Album Review: Wish You Were Here by Badfinger | I Love Classic Rock Videos

Badfinger live on a German TV show, 1970 - Beat-Club / Youtube

Badfinger. The name spells misfortune in itself, and so did the band that carried it. Slated to become the next big thing after the Beatles, Badfinger was caught string after string of unfortunate events that eventually tore them apart. While their albums Straight Up and No Dice were no musical slouches, the very thing that brought them together ultimately caused their downfall. Ensuing legal battles that the their label found itself in didn’t fare well for the band, eclipsing their promising career with waves of negative press.

Nonetheless, the band’s sixth catalog weathered the storm. Wish You Were Here saw Badfinger at their finest, considered as one of the greatest power pop pioneers next to their father group. Opening the album is “Just A Chance”, featuring a very evident George Harrison intro, which then goes on with a chugging hook and an equally rhythmic bass progression. “You’re So Fine” immediately freshens up the vibe with its country and pop recipe, while “Dennis” takes you down under with its heavy metal riff, evoking goosebumps even at the first listen.

“In The Meantime/Some Other Time” is a genius move from the band, doing what others were afraid to do at the time: combining a heavy, guitar rock song with a mellow flowing one. Well, Badfinger did, and did so seamlessly. The arresting quality of the unusual mix between the two gives it just enough charm to border progressiveness, keeping the listener interested for the whole duration.

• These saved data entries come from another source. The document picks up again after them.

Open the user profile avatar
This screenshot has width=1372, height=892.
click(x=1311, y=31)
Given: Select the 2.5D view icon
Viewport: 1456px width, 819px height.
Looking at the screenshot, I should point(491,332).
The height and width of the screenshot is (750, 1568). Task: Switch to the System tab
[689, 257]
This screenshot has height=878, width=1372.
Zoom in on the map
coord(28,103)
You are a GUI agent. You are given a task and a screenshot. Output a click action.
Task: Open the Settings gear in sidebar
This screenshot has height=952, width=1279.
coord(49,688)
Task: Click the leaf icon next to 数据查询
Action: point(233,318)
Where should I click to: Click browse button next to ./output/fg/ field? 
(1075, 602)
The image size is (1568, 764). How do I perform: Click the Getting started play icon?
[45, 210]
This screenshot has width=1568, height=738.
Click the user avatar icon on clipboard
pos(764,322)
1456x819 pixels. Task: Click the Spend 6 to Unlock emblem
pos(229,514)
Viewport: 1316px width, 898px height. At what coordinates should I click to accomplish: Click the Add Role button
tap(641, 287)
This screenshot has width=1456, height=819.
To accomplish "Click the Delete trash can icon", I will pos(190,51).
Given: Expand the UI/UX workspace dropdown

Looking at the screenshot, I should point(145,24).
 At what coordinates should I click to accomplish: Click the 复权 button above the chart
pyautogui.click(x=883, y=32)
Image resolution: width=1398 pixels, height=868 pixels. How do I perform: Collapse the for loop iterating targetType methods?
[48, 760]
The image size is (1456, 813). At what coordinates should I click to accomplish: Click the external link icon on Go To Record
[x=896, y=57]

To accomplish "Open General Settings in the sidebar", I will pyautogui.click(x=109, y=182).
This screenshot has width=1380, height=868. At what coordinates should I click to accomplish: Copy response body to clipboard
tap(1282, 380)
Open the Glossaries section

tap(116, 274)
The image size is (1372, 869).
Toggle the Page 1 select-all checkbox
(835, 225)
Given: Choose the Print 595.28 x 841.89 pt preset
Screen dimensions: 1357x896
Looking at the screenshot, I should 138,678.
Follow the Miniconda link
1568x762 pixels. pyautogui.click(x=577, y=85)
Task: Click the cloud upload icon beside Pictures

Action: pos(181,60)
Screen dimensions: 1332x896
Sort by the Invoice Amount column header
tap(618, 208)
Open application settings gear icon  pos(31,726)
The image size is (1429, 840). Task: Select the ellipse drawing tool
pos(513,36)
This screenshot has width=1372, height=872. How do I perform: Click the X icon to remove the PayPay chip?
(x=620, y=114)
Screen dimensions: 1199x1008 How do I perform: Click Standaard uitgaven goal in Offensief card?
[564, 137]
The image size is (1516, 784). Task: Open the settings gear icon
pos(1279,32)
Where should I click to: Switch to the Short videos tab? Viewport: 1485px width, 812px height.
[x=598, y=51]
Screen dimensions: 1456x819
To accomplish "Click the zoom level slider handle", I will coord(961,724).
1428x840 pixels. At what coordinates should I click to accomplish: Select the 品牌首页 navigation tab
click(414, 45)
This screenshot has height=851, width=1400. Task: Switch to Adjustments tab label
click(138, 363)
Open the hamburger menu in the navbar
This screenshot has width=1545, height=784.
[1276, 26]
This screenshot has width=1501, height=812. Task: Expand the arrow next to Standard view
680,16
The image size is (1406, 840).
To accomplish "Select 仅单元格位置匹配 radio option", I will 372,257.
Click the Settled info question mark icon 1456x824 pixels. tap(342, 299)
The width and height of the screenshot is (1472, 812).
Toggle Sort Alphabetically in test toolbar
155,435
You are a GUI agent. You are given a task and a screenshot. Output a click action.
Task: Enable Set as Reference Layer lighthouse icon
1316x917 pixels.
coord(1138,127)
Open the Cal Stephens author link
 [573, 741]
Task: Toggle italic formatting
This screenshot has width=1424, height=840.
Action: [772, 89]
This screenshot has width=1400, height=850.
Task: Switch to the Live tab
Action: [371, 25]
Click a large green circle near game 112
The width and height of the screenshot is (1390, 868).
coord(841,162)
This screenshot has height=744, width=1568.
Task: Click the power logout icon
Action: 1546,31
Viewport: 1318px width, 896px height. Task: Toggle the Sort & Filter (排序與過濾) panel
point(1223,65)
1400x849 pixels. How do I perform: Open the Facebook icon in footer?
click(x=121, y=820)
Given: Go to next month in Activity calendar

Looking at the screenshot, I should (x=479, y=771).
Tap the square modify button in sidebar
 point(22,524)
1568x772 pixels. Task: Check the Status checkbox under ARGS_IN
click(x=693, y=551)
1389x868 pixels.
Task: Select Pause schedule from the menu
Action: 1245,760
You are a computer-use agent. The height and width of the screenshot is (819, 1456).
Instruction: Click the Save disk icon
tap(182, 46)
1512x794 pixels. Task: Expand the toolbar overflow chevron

All in all, Wish You Were Here can never be held down for the count, despite of what happened to the band. Just after the release of the catalog, Joey Molland called it quits, and the genius that was Pete Ham went out by committing suicide in 1975. Indeed, Badfinger was the greatest band we never had, simply because fate didn’t will it. Wish You Were Here does Badfinger the justice it deserves though, satisfactorily covering the creative streak that the band possessed during its creation.